銀杏BOYZの曲を基にして書かれた小説を映画化した作品。

脚本家の岡田惠和がその小説を書き、脚本も担当している。

監督はドラマ『トドメの接吻』などの演出を担当してきた菅原伸太郎

物語

笹沢コウタ(古舘佑太郎)は、ある日、偶然にもクラスメイトの天野千日ちか石橋静河)と再会する。その日は七夕で、それはふたりにとって大切な友人の命日でもあった。そんな日に10年ぶりに再会したふたりは、毎年七夕の日に会う約束をすることになる。

製作のきっかけ

岡田惠和が脚本を書いているNHKの連続テレビ小説の『ひよっこ』に、銀杏BOYZの峯田和伸が出演していたという関係もあってか、銀杏BOYZの曲を基にした小説が書かれたようだ。この本は峯田和伸の絵も収録されているとのことで、ふたりの連名で上梓されている。
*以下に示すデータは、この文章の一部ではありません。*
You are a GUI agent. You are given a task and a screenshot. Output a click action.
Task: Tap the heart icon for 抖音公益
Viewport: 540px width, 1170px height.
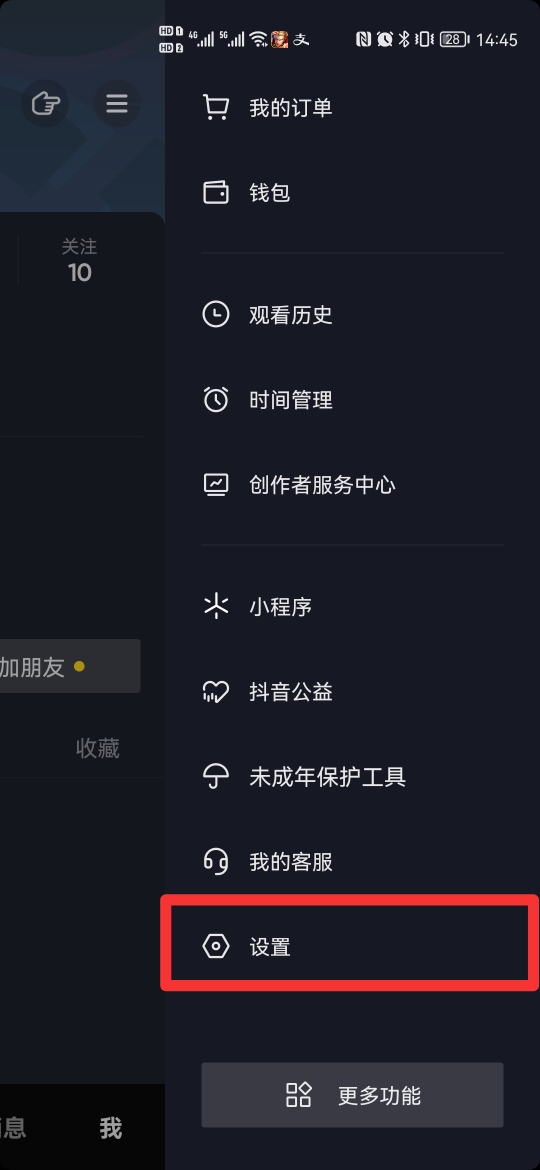pyautogui.click(x=216, y=692)
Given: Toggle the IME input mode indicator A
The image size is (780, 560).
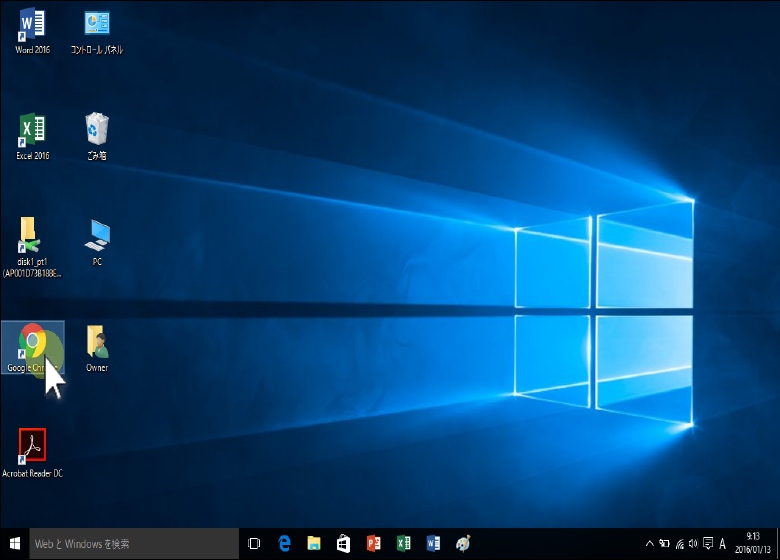Looking at the screenshot, I should tap(722, 543).
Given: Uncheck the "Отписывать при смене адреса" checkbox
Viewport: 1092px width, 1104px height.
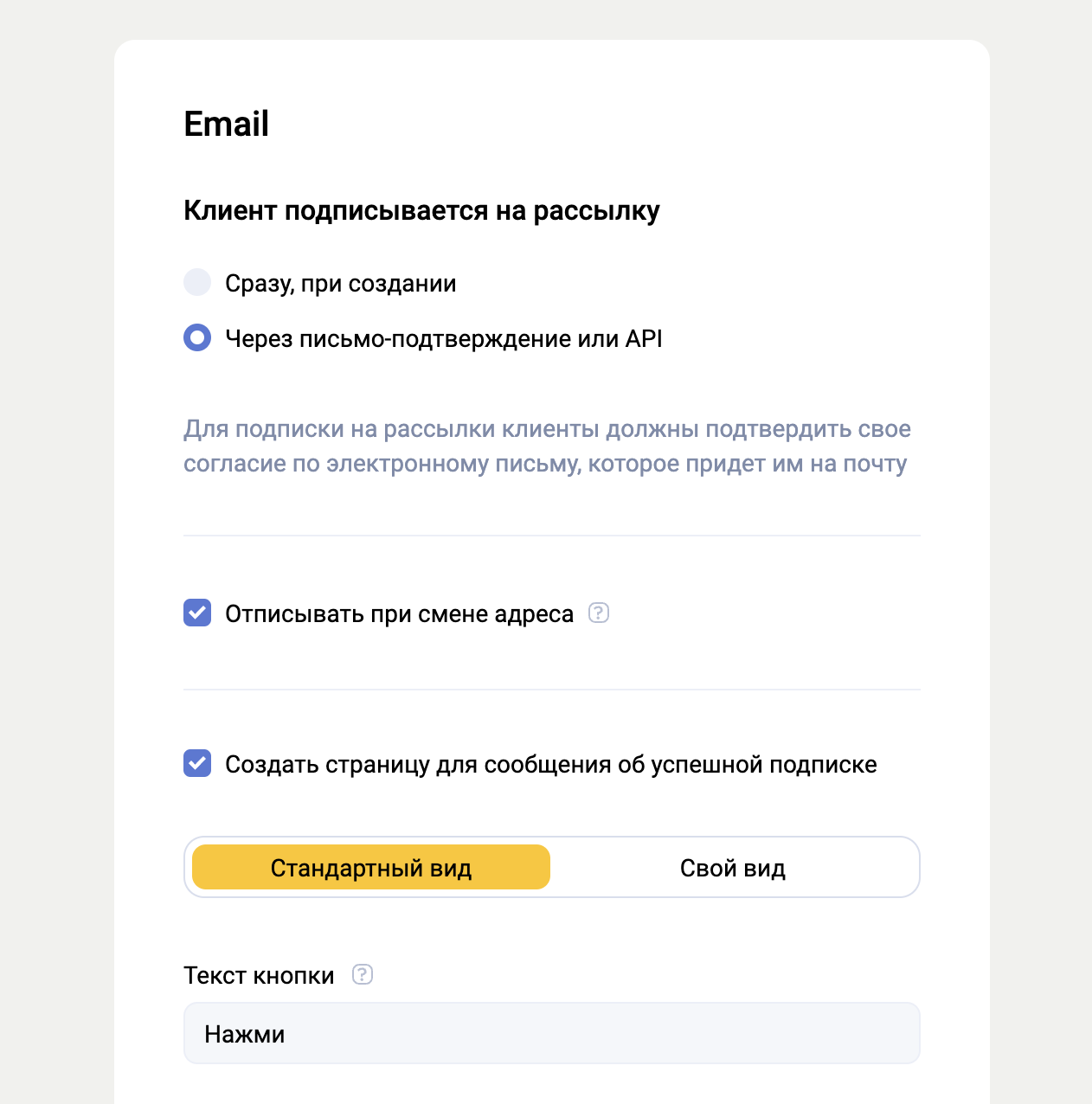Looking at the screenshot, I should (197, 613).
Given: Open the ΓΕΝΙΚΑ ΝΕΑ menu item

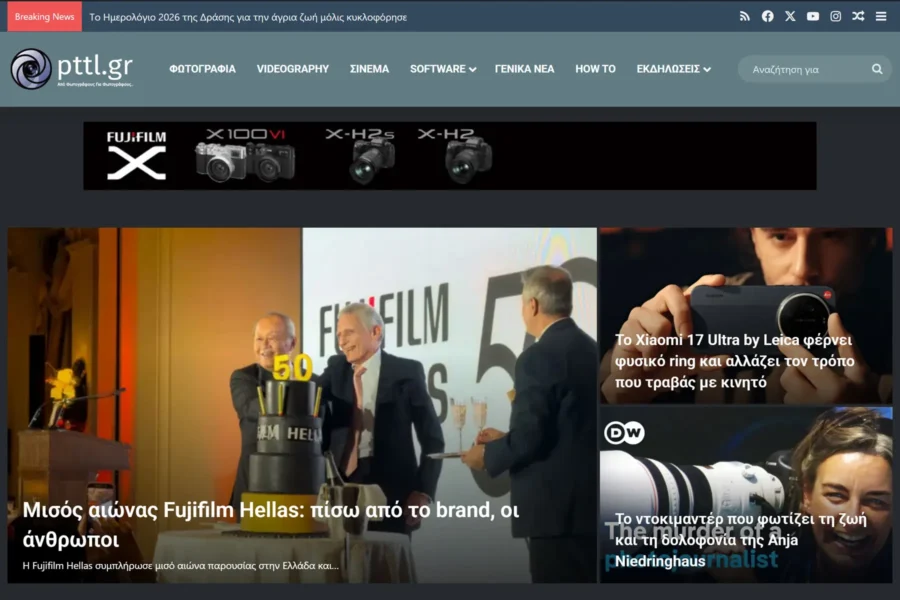Looking at the screenshot, I should (x=524, y=69).
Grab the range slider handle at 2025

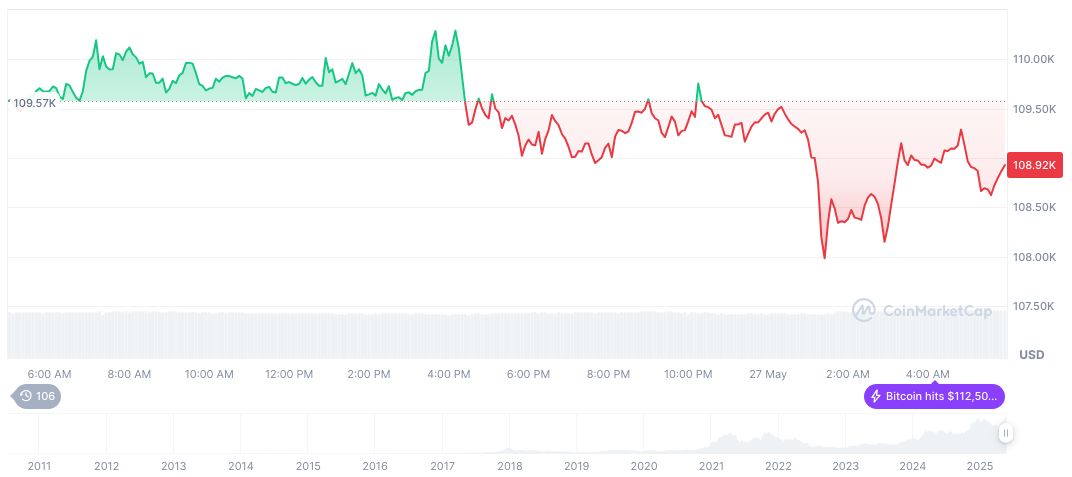tap(1005, 433)
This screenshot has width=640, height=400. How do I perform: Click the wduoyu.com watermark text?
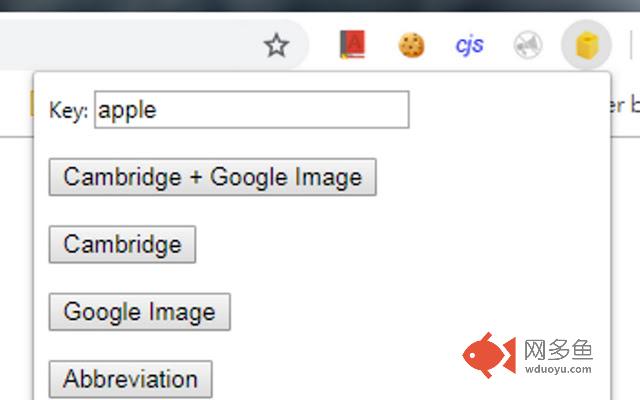pos(558,369)
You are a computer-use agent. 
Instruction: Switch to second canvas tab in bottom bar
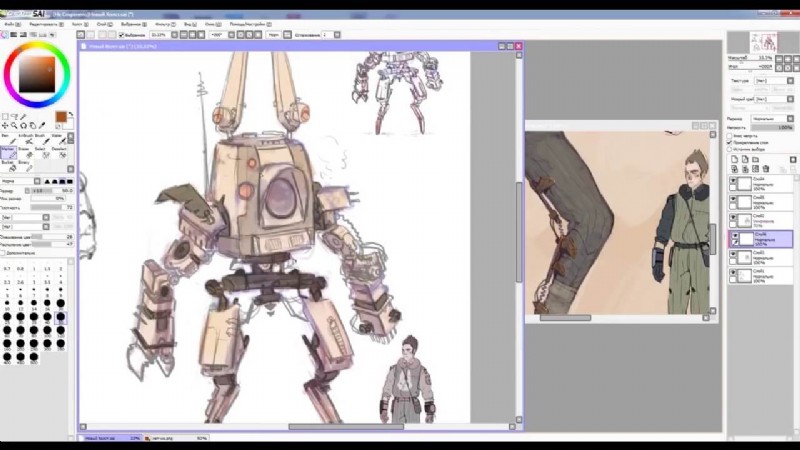coord(170,438)
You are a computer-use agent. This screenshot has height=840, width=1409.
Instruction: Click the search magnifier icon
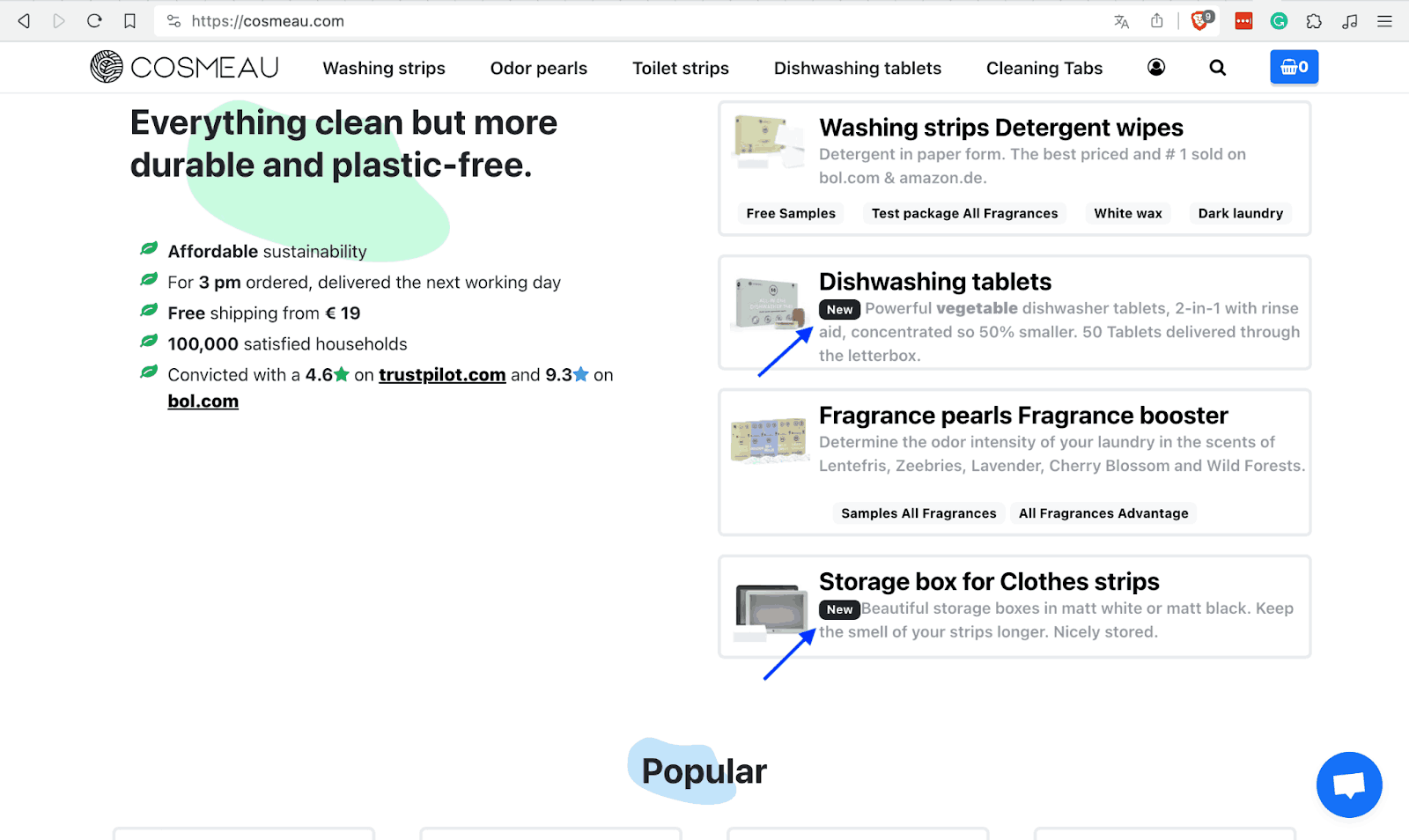[1217, 68]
私自身は銀杏BOYZのことはほとんど知らないのだが、峯田和伸は『ボーイズ・オン・ザ・ラン』という映画で暑苦しい主人公を熱演していたのが印象に残っている(多分、本人も熱い人なんだろう)。本作でも脇役ながら主人公のふたりを見守るちょっとおいしい役柄で顔を出している。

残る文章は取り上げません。